Joop van Oosterom (12 December 1937 – 22 October 2016) was a Dutch billionaire, chess and billiards sponsor, and twice correspondence chess world champion. His fortune, made with the Volmac Software Group, was estimated by Dutch financial magazine Quote at €1.1 billion at the time of his death.

From 1992 to 2011 he staged the annual Melody Amber chess tournament in Monaco, where world-class Grandmasters played rapid and blindfold games. It is named after his first daughter Melody Amber. His other daughter was the eponym to the Crystal Kelly Cup, an invitational tournament for three-cushion carom billiards, which has been held between 1994 and 2011 mostly in Monte Carlo and Nice.

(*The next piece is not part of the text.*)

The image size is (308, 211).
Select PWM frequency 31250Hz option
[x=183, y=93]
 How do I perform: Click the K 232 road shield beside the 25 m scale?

Van Oosterom was a strong correspondence chess player, but suffered a severe brain haemorrhage in 1993. Nevertheless, he concluded the world correspondence chess championship successfully and became the 18th World Champion in Correspondence Chess in 2005. This achievement, however, has been criticized, as at the time of the championship van Oosterom had hired the strong grandmaster Jeroen Piket as his personal secretary. Earlier, van Oosterom had had two Dutch International Masters on his payroll whose job was to analyse his correspondence games.
Chess author Tim Krabbé wrote: "The Turk was operated by William Schlumberger, Mephisto was operated by Isidore Gunsberg, Ajeeb was operated by Harry Pillsbury and Joop van Oosterom is operated by Jeroen Piket."
Van Oosterom also won the 21st World Championship Final in Correspondence Chess in 2008.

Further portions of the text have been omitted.